#### [GIVEN RECORDS]
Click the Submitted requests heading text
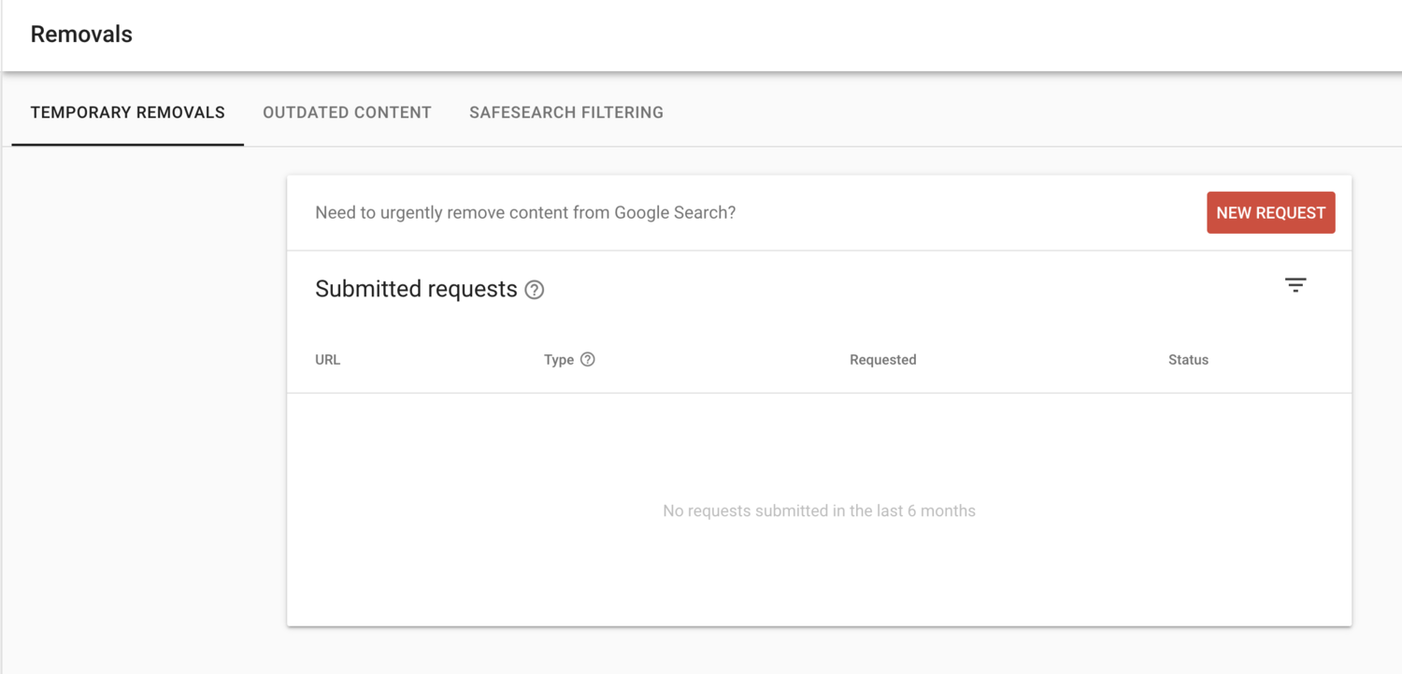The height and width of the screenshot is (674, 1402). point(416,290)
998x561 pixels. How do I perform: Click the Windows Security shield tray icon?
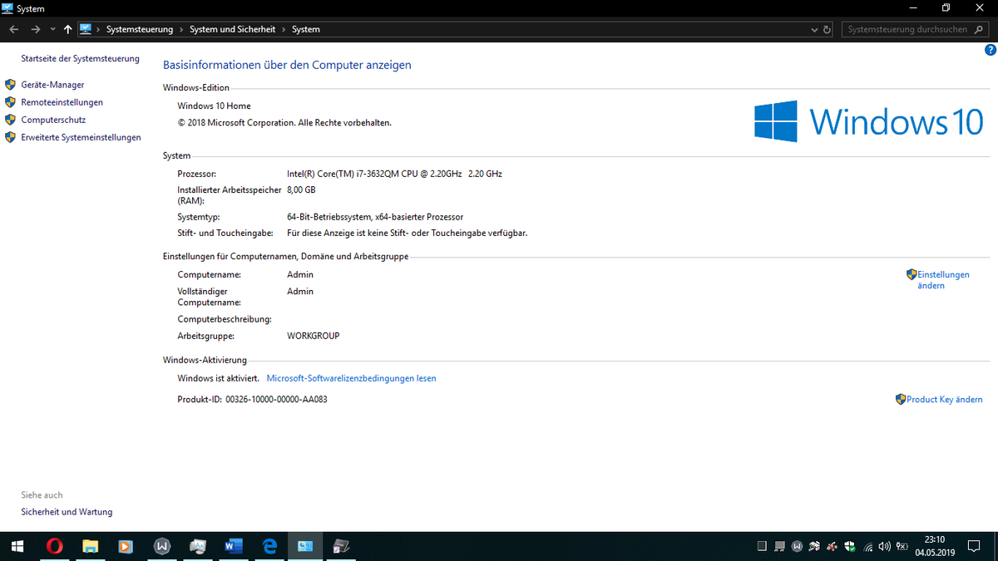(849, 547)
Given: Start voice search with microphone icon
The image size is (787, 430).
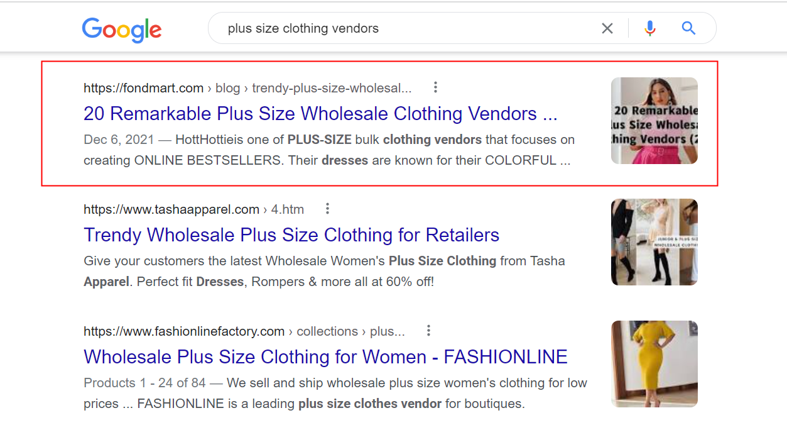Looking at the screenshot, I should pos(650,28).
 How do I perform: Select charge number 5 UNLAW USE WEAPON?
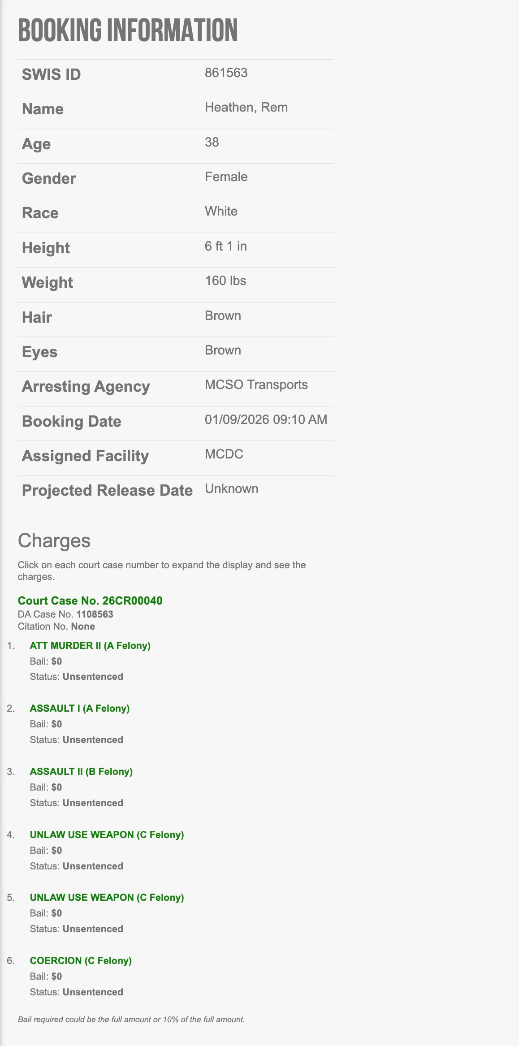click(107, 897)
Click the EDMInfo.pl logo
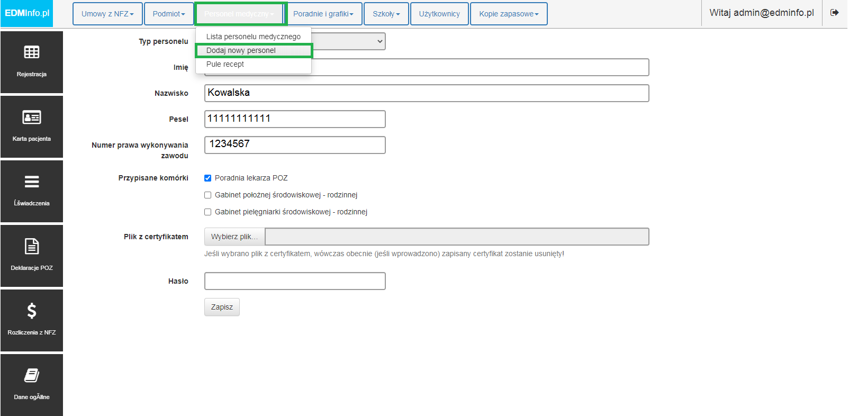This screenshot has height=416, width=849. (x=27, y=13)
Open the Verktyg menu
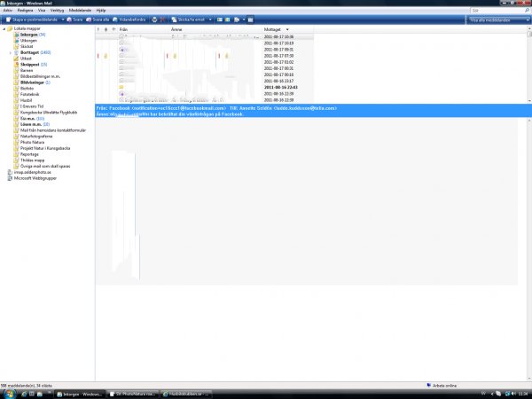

#### [ACTIVITY]
What you return should be the exact lines from the one containing "How do I perform: Select" through the end of the listing above, both included, minus any pictures.

#### [RESULT BELOW]
 How do I perform: Select charge number 5 UNLAW USE WEAPON?
click(107, 897)
Click the EDMInfo.pl logo
This screenshot has height=416, width=849. (x=27, y=13)
Open the Verktyg menu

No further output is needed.